• **DOCUMENT SEGMENT**
* * * * * * *

They discover King about to be hit by a van. Jake pushes King out of the way, getting killed in the process. Roland, heartbroken with the loss of his adoptive son, buries Jake and returns with Oy to Susannah in Fedic, via the Dixie Pig, after paying a visit to the Tet Corporation. They are chased through the depths of Castle Discordia by an otherworldly monster, then depart and travel for weeks across freezing badlands toward the Tower.

En route, they find Patrick Danville, a young man imprisoned by someone who calls himself Joe Collins but is really a psychic vampire named Dandelo. Dandelo feeds off the emotions of his victims, and starts to feed off of Roland and Susannah by telling them jokes. Roland and Susannah are alerted to the danger by Stephen King, who drops clues directly into the book, enabling them to defeat Dandelo. They discover Patrick in the basement, and find that Dandelo had removed his tongue. Patrick is freed and soon his special talent becomes evident: his drawings and paintings become reality. As their travels bring them nearer to the Tower, Susannah comes to the conclusion that Roland needs to complete his journey without her. Susannah asks Patrick to draw a door she has seen in her dreams to lead her out of this world. He does so and once it appears, Susannah says goodbye to Roland and crosses over to another world, taking one of his guns with her.

* * * * * * *

• **EXERCISES**
1) According to the plot summary, what does Dandelo feed off?
2) Please quote the plot summary from "They discover King" up to and including "toward the Tower.".
3) Write what comes next in the plot summary of Roland's journey toward the Tower, picking up after its final sentence.

• **SUPPLIED DATA**
* * * * * * *

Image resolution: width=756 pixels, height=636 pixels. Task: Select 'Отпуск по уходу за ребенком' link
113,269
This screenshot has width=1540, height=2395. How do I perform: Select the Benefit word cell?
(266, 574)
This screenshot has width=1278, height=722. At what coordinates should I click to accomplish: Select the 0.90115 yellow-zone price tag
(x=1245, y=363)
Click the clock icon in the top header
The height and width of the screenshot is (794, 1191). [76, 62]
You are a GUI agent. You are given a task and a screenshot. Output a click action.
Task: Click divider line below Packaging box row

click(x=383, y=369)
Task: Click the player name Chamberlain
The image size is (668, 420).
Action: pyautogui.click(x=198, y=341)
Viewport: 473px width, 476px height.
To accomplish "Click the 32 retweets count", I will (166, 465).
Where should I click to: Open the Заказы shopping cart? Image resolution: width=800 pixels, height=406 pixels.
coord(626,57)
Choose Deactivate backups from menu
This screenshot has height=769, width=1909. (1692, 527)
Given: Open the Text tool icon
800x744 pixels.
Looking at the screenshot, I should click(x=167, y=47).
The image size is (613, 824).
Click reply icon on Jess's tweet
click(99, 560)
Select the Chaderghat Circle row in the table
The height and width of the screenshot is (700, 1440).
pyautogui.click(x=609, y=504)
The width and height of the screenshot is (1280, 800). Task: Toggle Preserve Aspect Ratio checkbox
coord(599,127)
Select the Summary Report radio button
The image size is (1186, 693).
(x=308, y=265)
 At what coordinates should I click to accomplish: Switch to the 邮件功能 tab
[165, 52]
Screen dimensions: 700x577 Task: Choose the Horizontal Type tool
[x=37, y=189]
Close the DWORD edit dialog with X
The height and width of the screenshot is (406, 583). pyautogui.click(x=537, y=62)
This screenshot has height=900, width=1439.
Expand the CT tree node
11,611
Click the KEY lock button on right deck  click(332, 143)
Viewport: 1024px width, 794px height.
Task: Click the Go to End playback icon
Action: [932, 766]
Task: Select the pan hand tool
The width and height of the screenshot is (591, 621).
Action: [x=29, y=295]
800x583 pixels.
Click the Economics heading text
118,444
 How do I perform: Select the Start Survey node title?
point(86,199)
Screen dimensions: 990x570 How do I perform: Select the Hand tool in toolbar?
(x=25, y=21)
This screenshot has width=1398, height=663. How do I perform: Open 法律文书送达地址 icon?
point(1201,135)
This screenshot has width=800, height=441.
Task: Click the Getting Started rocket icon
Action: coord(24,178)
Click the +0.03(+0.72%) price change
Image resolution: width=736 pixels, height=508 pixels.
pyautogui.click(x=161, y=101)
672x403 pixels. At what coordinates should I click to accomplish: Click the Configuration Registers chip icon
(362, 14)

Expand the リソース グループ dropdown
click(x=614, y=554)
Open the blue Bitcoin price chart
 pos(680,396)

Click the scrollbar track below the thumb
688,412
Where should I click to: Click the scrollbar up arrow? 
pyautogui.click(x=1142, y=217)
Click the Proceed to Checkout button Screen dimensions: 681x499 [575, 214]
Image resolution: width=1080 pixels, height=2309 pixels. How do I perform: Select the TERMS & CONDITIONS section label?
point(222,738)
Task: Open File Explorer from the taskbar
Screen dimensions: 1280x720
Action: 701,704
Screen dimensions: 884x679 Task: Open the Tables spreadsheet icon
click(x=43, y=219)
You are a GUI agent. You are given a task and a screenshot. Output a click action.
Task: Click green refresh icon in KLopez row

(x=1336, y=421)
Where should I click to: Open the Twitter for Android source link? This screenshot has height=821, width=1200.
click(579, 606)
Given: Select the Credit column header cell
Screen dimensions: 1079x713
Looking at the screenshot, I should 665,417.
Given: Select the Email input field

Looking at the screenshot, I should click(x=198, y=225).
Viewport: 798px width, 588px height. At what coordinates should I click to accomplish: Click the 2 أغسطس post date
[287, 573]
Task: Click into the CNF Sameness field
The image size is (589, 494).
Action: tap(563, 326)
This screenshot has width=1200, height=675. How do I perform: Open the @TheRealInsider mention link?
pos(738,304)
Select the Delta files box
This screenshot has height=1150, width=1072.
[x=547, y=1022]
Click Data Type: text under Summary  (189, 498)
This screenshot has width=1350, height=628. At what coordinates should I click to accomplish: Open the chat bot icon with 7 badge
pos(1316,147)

* * * * * * *

• **YOUR WRITTEN ANSWERS**
1) He feeds off the emotions of his victims.

2)
They discover King about to be hit by a van. Jake pushes King out of the way, getting killed in the process. Roland, heartbroken with the loss of his adoptive son, buries Jake and returns with Oy to Susannah in Fedic, via the Dixie Pig, after paying a visit to the Tet Corporation. They are chased through the depths of Castle Discordia by an otherworldly monster, then depart and travel for weeks across freezing badlands toward the Tower.

3)
Mordred, now dying due to food poisoning, finally reaches and attacks Roland while he sleeps. Oy viciously defends his dinh, providing Roland the extra seconds needed to kill Mordred. Oy is impaled on a tree branch and dies. Roland eventually reaches the Tower, only to find it occupied by the Crimson King. They remain in a stalemate for hours, until Roland has Patrick draw a picture of the King and then erase it, thus wiping him out of existence except for his eyes. Roland gains entry into the Tower while Patrick turns back home. Before entering the Tower, Roland cries out the names of his loved ones and fallen comrades as he had vowed to do.

Meanwhile, Susannah comes through the door to an alternate 1980s New York, where Gary Hart is president. Finding that Roland's gun is now rusty and useless, she throws it away in a rejection of her past as a gunslinger, and starts a new life with alternate versions of Eddie and Jake, who in this world are brothers with the surname Toren. They have only vague memories of their previous journey with Susannah, whose own memories of Mid-World are already beginning to fade. It is implied that an alternate version of Oy, the billy-bumbler, will also join them.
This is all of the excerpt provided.